Bugzilla – Bug 116
enable routing depending on number of requested processors
Last modified: 2011-03-30 16:15:32 MDT
You need to log in before you can comment on or make changes to this bug.
Created an attachment (id=74) [details] torque-2.5.5-procct.patch The attached patch creates a new resource "procct" that counts the number of requested processors in nodes and/or procs requests. This allows configuration of routing queues depending on the number of requested processors, e.g., create queue default set queue default queue_type = Route set queue default route_destinations = q1 set queue default route_destinations += qsmall set queue default route_destinations += qlarge create queue q1 set queue q1 queue_type = Execution set queue q1 resources_max.procct = 1 create queue qsmall set queue qsmall queue_type = Execution set queue qsmall resources_max.procct = 128 set queue qsmall resources_min.procct = 2 create queue qlarge set queue qlarge queue_type = Execution set queue qlarge resources_min.procct = 129 set server default_queue = default For requests of the form -l nodes=x:ppn=y -l procs=z procct is set to x*y+z. The value is unset after the job has been assigned to a queue, otherwise the job is not run by moab (I have not tested maui) because moab does not know how to handle the procct resource. Furthermore, the environment variable PBS_NP is set to the number of requested processors for use in submission scripts. - Martin
Why create a new resource if we already have procs? And by the way this was already implemented (but not accepted into Torque).

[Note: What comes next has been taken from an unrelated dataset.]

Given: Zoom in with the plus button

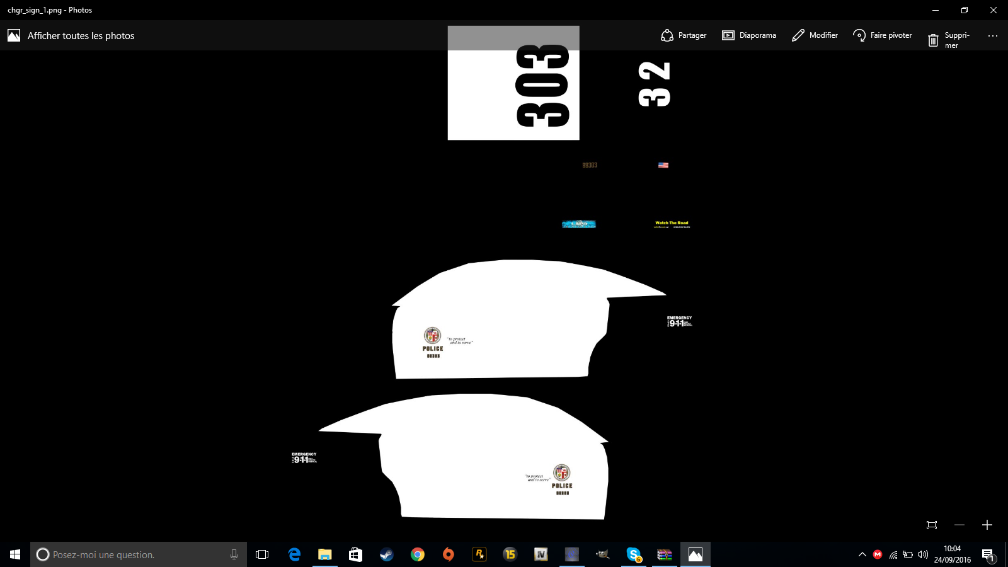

procct is not the same as procs, in fact its main purpose is to handle nodes requests correctly, which is currently not possible, e.g., consider requests of the form b1:ppn=12+4:ppn=4 which results in procct to be set to 12+16=28. Also, when setting resources_min.nodes=1:ppn=2 torque uses strcmp to decide whether the min setting for the queue is larger than the job request. That works as long as you have nodes with up to 9 cores. If you have more than that, strcmp causes problems, e.g., 1:ppn=1 < 1:ppn=12 < 1:ppn=2 Instead of changing the rs_comp function for the nodes resource this patch now introduces the procct resource, which has the additional advantage that it does handle the procs resource and combinations of nodes and procs resources as well. (and if bug 67 ever gets implemented I am sure that procct can be adapted to simply use total_resources. However, I cannot wait for that: we will receive 12 core nodes in a few weeks and I need to be able to route serial jobs reliably to their own queue - q1 in the example). - Martin
This patch has been merged into the 2.5-fixes branch and will be available in the next TORQUE release.